## Your assignment
Your reply must hold the lines from the one containing "1417x832 pixels." to the end of the entries, copied exactly, with pictures excluded.

## Record excerpts
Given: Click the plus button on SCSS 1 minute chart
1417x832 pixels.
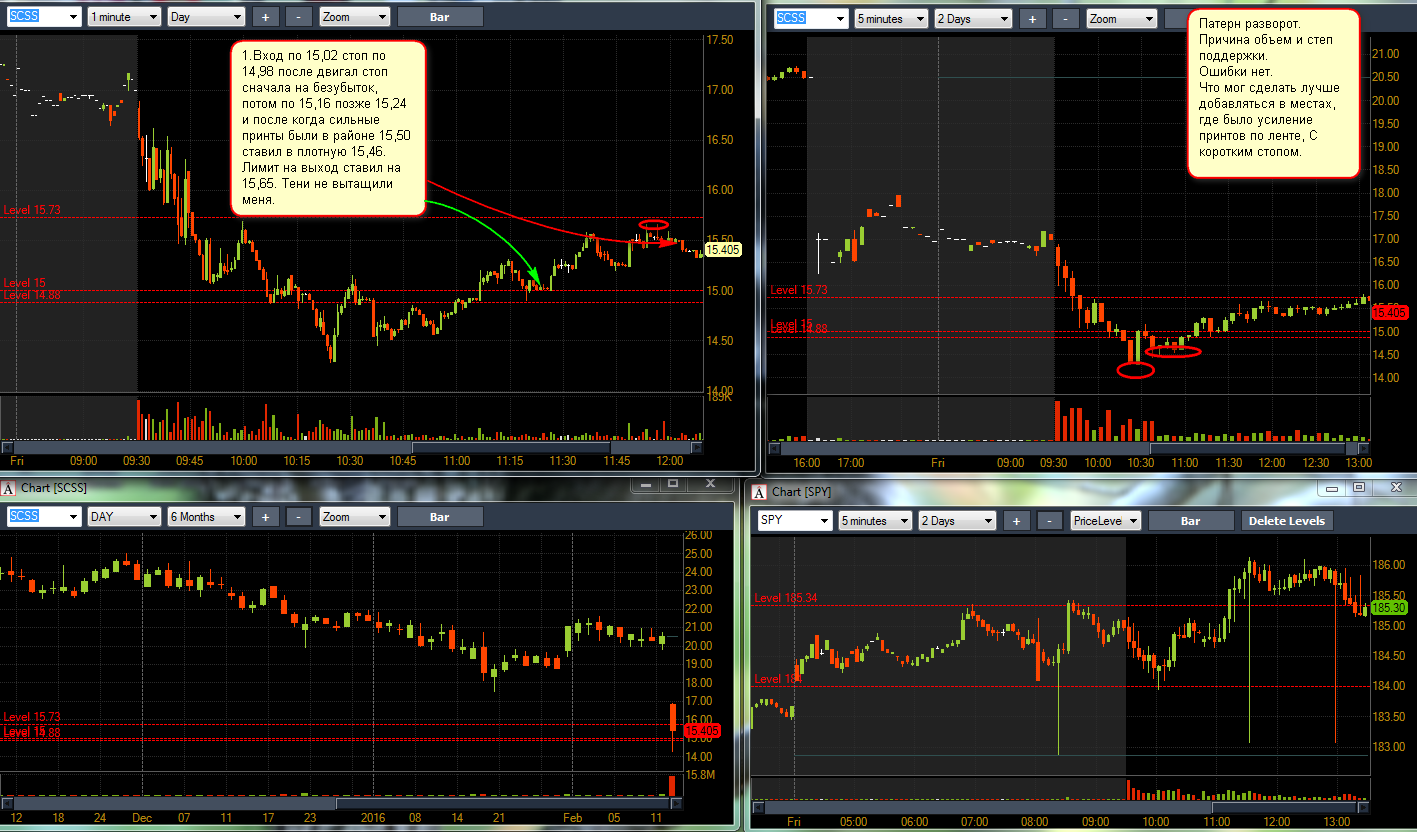Looking at the screenshot, I should [x=265, y=17].
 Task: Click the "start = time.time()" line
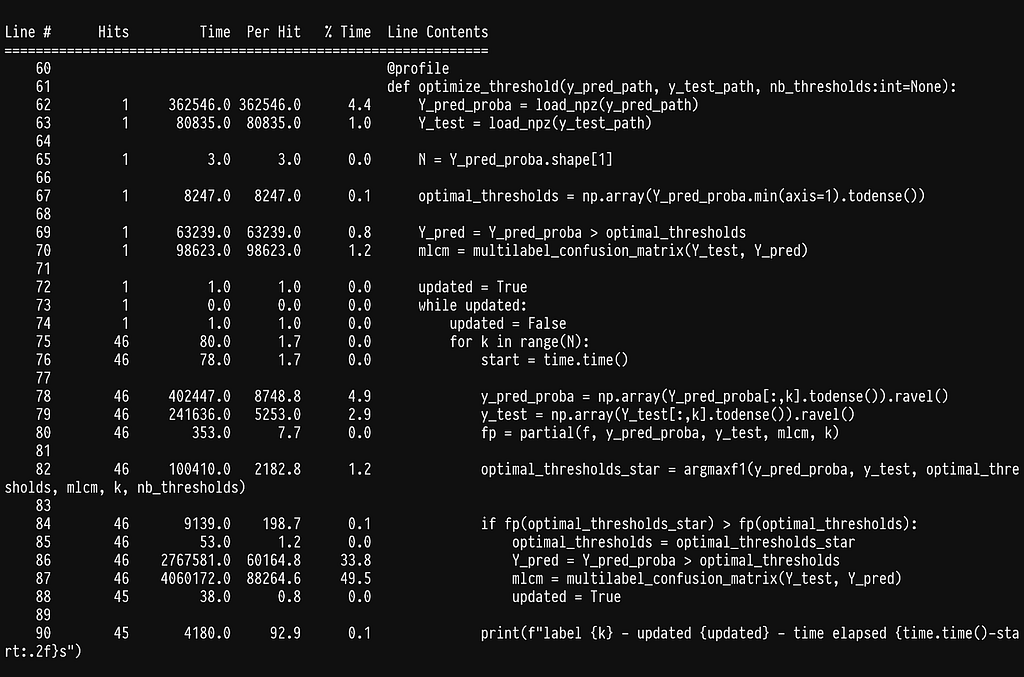[x=554, y=360]
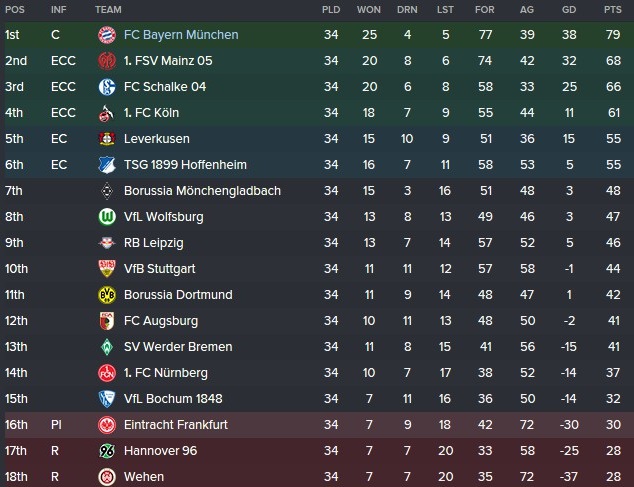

## Written solution
1417x832 pixels.
Looking at the screenshot, I should [x=265, y=17].
 Task: Click the "start = time.time()" line
[x=554, y=360]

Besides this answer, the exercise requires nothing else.